That Time in 1995 Newsweek Predicted This ‘Internet’ Thing Wouldn’t Catch On

“No online database will replace your daily newspaper,” writes Clifford Stoll

Newsweek internet

Some takes age better than others, but it’s pretty safe to say that few have probably fared as poorly over the years as astronomer Clifford Stoll’s 1995 whopper for Newsweek, “Why the Web Won’t be Nirvana.”

In the piece, Stoll makes the case that this “Internet” thing was never going to catch on. His reasons are many and each one is a gem of misguided tech wisdom.

“Today, I’m uneasy about this most trendy and oversold community,” wrote Stoll — speaking broadly of internet users at the time. “The truth in no online database will replace your daily newspaper, no CD-ROM can take the place of a competent teacher and no computer network will change the way government works.”

Stoll also took a dim view of online commerce. While today titans like Amazon are putting the squeeze on big-box dinosaurs like Wal-Mart, the would-be tech visionary had his doubts in 1995.

“We’re promised instant catalog shopping — just point and click for great deals. We’ll order airline tickets over the network, make restaurant reservations and negotiate sales contracts. Stores will become obsolete. So how come my local mall does more business in an afternoon than the entire Internet handles in a month?” he scoffed.
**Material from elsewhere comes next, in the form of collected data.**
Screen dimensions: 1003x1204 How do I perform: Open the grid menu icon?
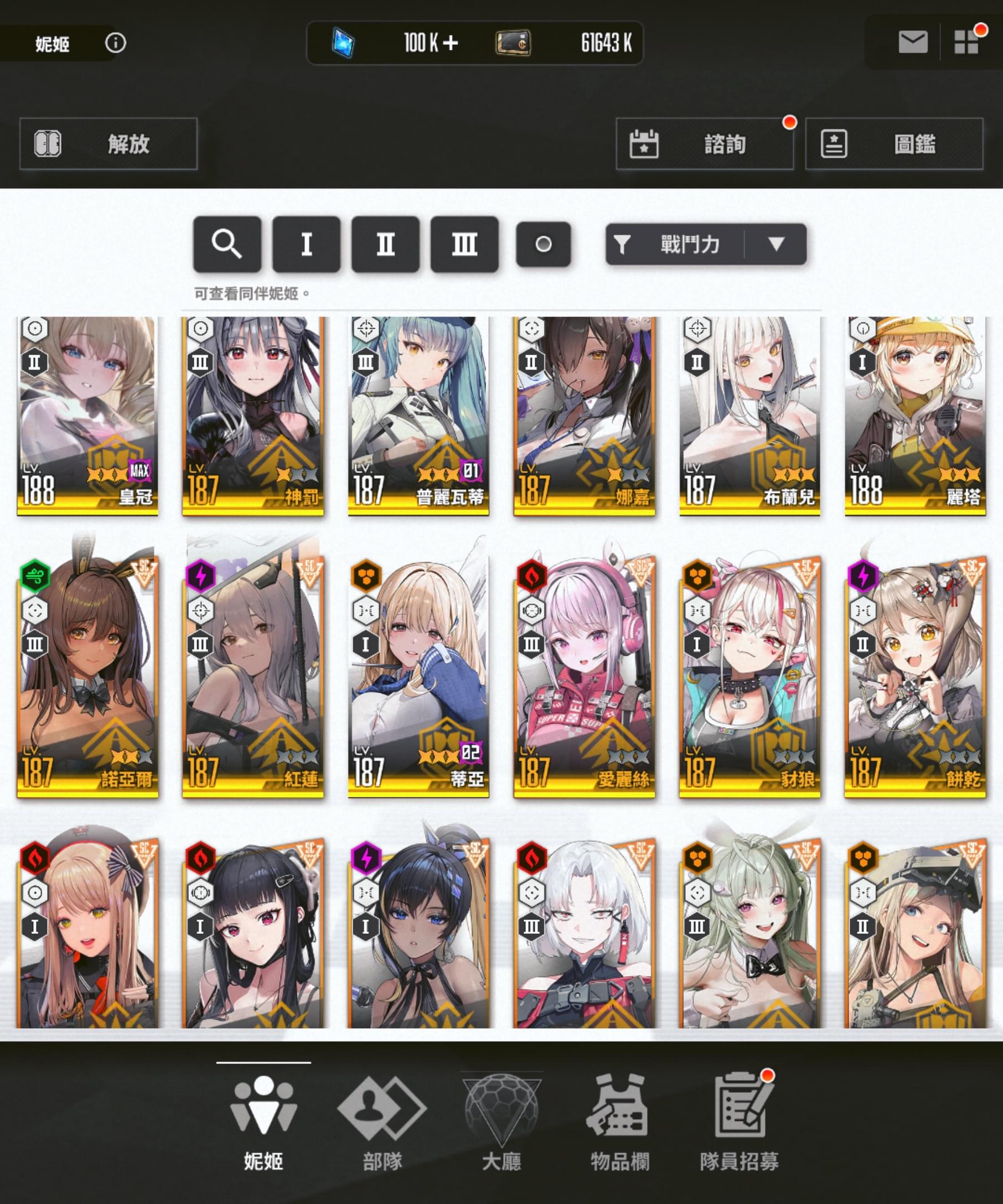click(x=966, y=43)
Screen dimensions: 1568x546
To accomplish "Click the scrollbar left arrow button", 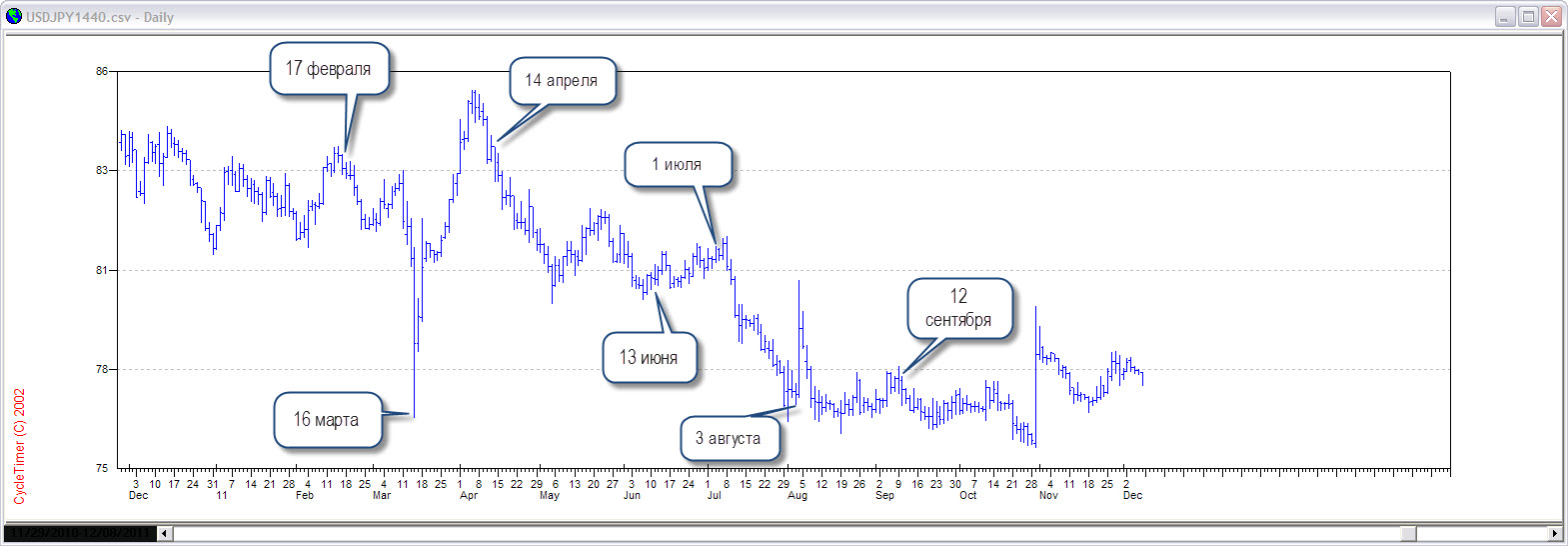I will (x=166, y=533).
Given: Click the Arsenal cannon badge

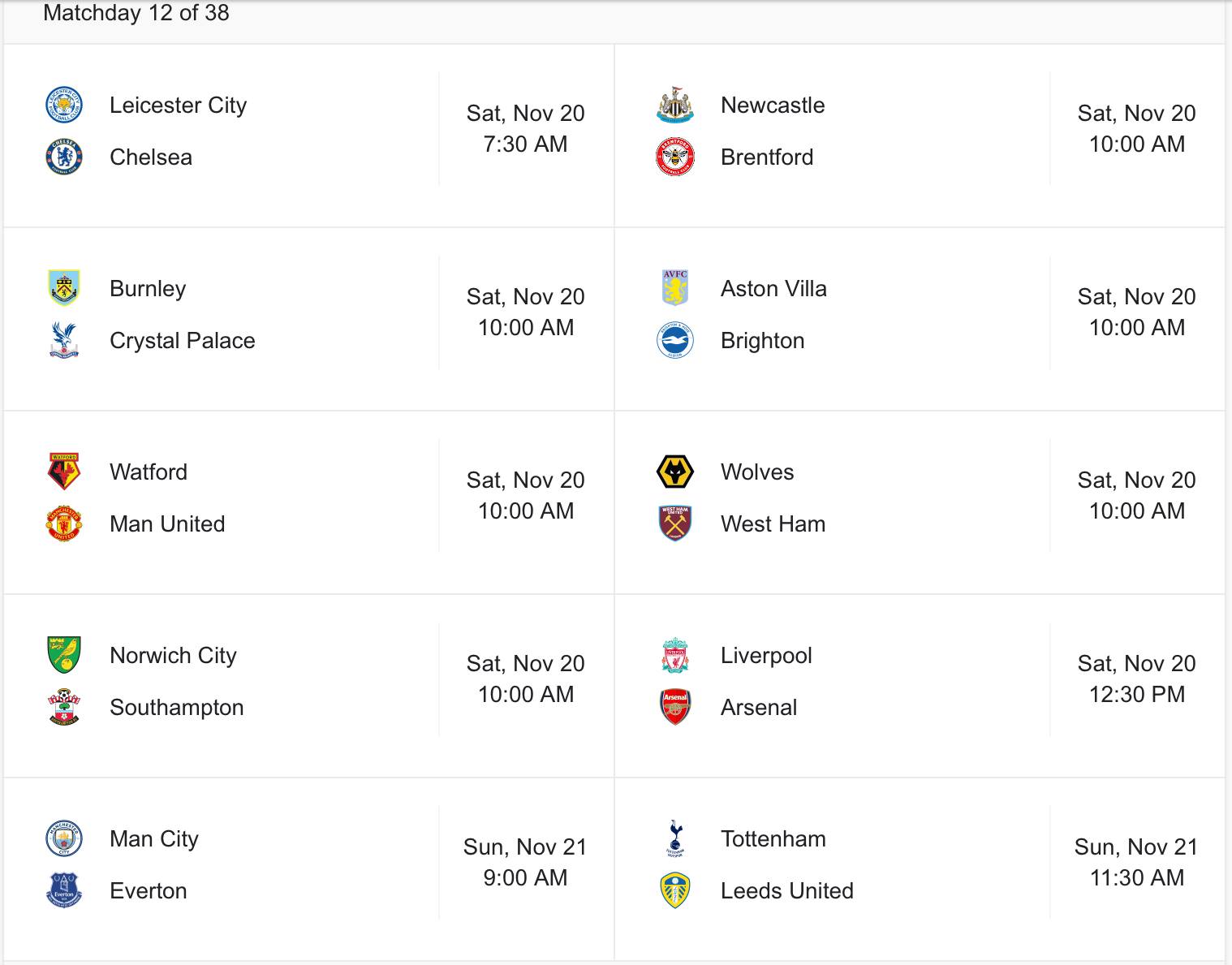Looking at the screenshot, I should 674,708.
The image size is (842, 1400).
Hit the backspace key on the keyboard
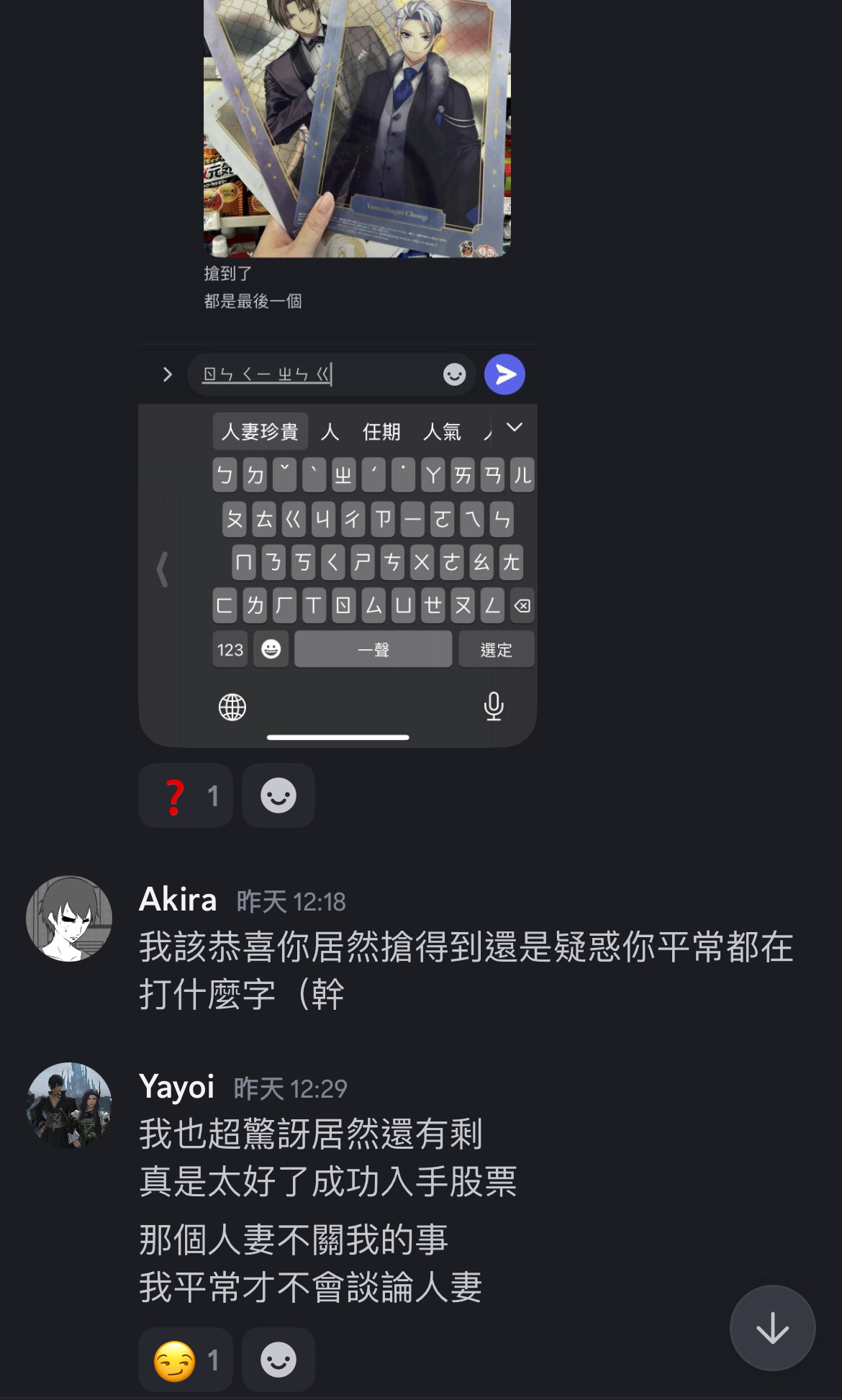point(522,605)
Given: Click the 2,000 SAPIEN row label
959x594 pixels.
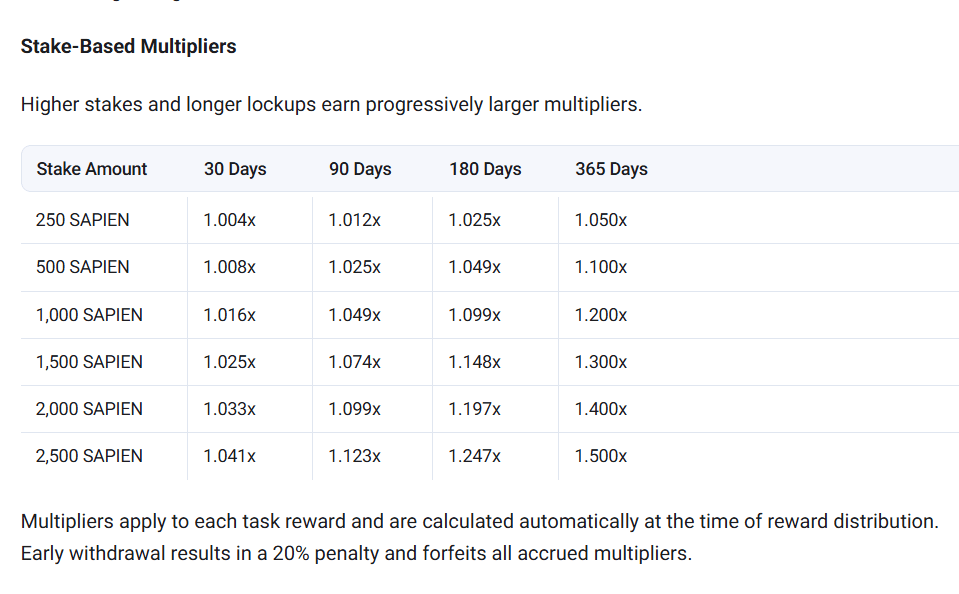Looking at the screenshot, I should click(89, 409).
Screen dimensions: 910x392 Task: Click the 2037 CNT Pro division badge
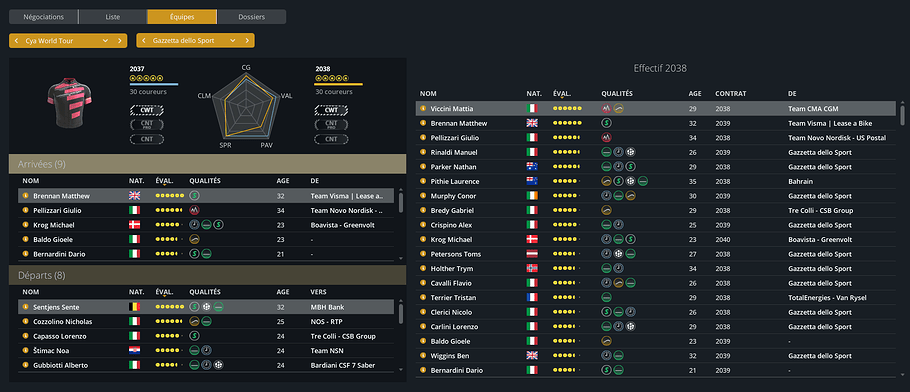click(x=147, y=124)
We take it that he does not use Venmo.

Stoll did not immediately respond to request for comment from TheWrap.

It’s not the first time Stoll’s essay has made the rounds online as history moved the take from bad to catastrophic over the years.

Its latest turn in the spotlight comes as the magazine that published it, Newsweek, faces an existential crisis. Yesterday the iconic publication abruptly fired editor-in-chief Bob Roe, executive editor Ken Li and a slew of other senior writers. Pay was delayed and management urged remaining employees to go home — though few elected to do so.

On Friday, chairman Etienne Uzac and his wife, finance director Marion Kim, who both resigned just days after the company’s New York City offices were raided on orders of the Manhattan District Attorney for reasons that remain mysterious.

A BuzzFeed report published shortly after the raid suggested that the company had been engaging in “ad fraud” by artificially pumping up its traffic numbers, a charge the company has denied.